Under the direction of Dr. Michelle Hamilton and with support from graduate students in the Public History program at Western University, Hear, Here expanded to three neighbourhoods in London, ON in 2018: The Village, Great Talbot, and SoHo (South of Horton).
The SoHo neighbourhood was once home to a growing population of formerly enslaved Black people in the mid-19th century. They were refugees who had used the Underground Railroad to escape enslavement in the United States and settled in London as it was one of the terminus points of the secret network. As more refugees settled in SoHo, especially in the area close to the Thames River, they built a community.

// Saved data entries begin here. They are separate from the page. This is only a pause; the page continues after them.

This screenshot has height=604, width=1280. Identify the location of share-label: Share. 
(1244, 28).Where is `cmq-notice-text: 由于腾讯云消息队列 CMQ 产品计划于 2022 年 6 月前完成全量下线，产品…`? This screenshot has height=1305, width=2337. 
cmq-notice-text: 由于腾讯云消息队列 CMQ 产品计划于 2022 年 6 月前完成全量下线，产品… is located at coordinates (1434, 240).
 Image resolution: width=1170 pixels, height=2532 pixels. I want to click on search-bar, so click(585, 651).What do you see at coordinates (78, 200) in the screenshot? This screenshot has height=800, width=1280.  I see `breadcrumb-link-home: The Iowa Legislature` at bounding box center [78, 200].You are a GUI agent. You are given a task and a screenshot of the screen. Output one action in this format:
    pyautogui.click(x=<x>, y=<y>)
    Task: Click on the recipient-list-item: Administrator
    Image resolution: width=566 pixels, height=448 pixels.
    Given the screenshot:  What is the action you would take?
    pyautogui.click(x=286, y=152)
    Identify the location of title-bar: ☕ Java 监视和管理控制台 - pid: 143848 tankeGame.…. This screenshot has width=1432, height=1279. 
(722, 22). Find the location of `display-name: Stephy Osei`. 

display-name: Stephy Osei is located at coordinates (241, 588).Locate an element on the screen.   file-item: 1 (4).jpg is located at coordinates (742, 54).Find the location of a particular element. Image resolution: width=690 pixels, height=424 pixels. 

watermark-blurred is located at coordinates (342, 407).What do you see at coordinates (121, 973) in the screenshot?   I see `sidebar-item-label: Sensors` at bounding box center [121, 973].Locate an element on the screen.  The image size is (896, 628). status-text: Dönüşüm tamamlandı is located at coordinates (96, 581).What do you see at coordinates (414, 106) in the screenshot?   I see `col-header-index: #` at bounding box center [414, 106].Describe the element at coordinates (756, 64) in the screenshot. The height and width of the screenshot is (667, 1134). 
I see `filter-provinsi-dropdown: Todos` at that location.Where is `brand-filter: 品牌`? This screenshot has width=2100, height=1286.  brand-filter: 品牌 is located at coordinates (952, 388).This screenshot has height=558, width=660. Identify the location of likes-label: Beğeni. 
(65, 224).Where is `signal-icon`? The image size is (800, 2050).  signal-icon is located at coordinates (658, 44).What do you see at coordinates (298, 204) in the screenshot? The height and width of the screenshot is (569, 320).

The stories of the Black men and women who escaped to Canada via the Underground Railroad are exactly the stories that Hear, Here aims to bring to public spaces, which is why many of these accounts are included in the London project. The refugees’ stories were first documented and published in 1856 by Benjamin Drew. Now, when dialing the Hear, Here phone number, the caller will hear a voice actor recount the experience. The stories focus on the violence endured, knowledge of the Underground Railroad, the prejudice encountered in Canada, and the successes.
Hear, Here London’s Slavery and Freedom Tour, which is available on the Driftscape app, features stories of those formerly enslaved as well as stories surrounding the first African Methodist Episcopal Church (often called the Fugitive Slave Chapel). The church was built in 1848 at 275 Thames Street to serve the growing Black community. In an effort to preserve the building, it was moved to Grey Street in 2014. Further restoration plans include relocating the building to Fanshawe Pioneer Village.
In this month’s episode of Historia Nostra, Erin chats with Dr. Ariel Beaujot, Hear Here’s Executive Director, about how the project started, how it’s changed since 2015, and where the project’s going in the future. Lis Edwards also joins to walk Hear, Here London’s Slavery and Freedom Tour in London’s SoHo neighbourhood.
Katrina Bjornstad is a public historian who assisted with Hear, Here La Crosse as an undergraduate at the University of Wisconsin-La Crosse. She was the research assistant for Hear, Here London while completing Western University’s MA Public History Program in 2018-19.